Я уже писал в “Архипелаге”: я отнюдь не горжусь своим следствием. Я к нему вовсе не был готов, я понятия не имел, что это такое. Это — не 70-е годы, когда молодёжь уже со студенческой скамьи прорабатывает самиздатские правила, как вести себя на следствии, во всеобщем распространении — бронированная этика, прошедшая закалку ГУЛАГа, и даже из тюрьмы бывает связь с волей, а то и с мировой печатью.
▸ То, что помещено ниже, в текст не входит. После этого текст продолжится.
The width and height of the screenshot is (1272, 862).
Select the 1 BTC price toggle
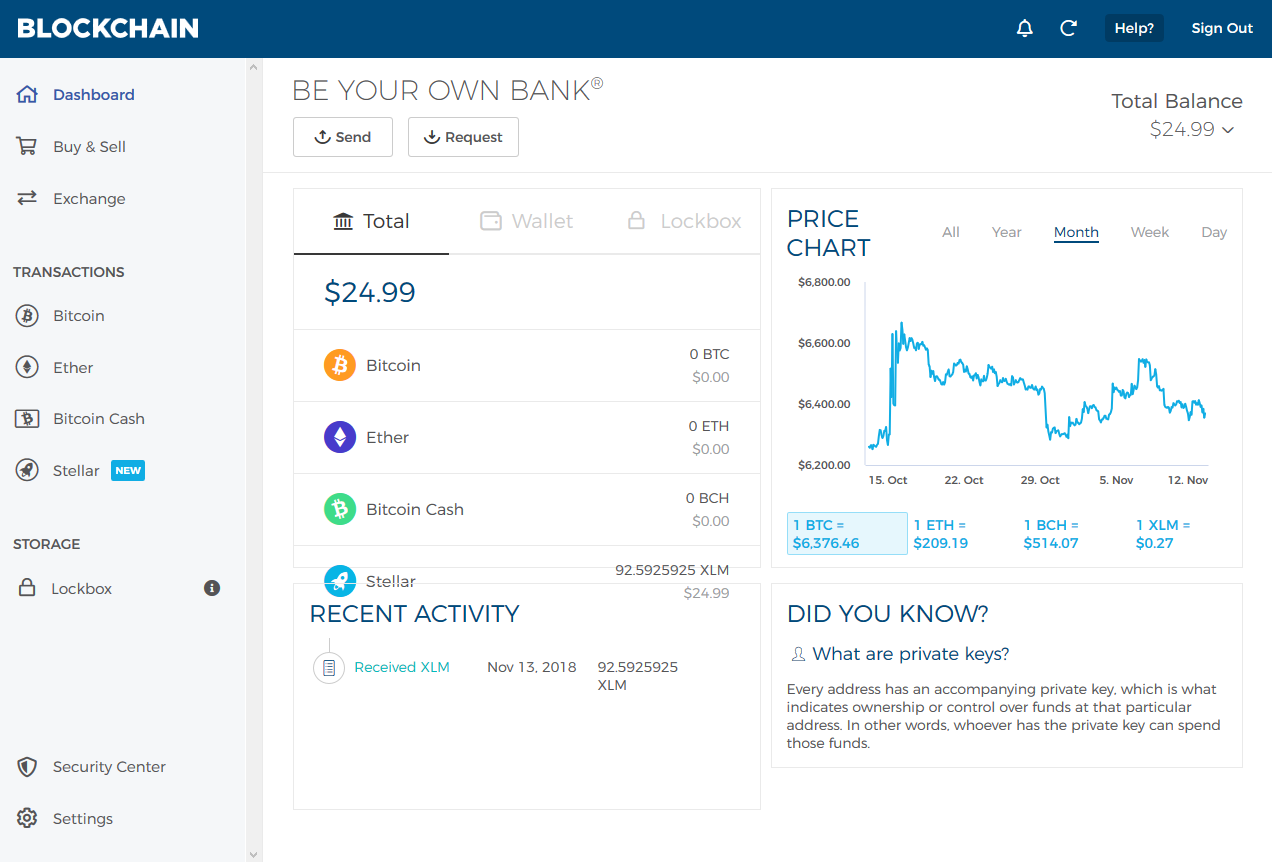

В 30-е — 40-е годы каждый из попадавших был ошарашенной одиночкой, даже слухом не знавшим ни о каком “процессуальном кодексе”, о своих правах, — и каждый по своему разумению торил глухую неизведанную беспомощную тропу. (А ещё лежала на мне тяжесть захваченных “Военных дневников”, записанных фронтовых имён — ещё тех моих однополчан прежде всего надо было спасти, оградить.)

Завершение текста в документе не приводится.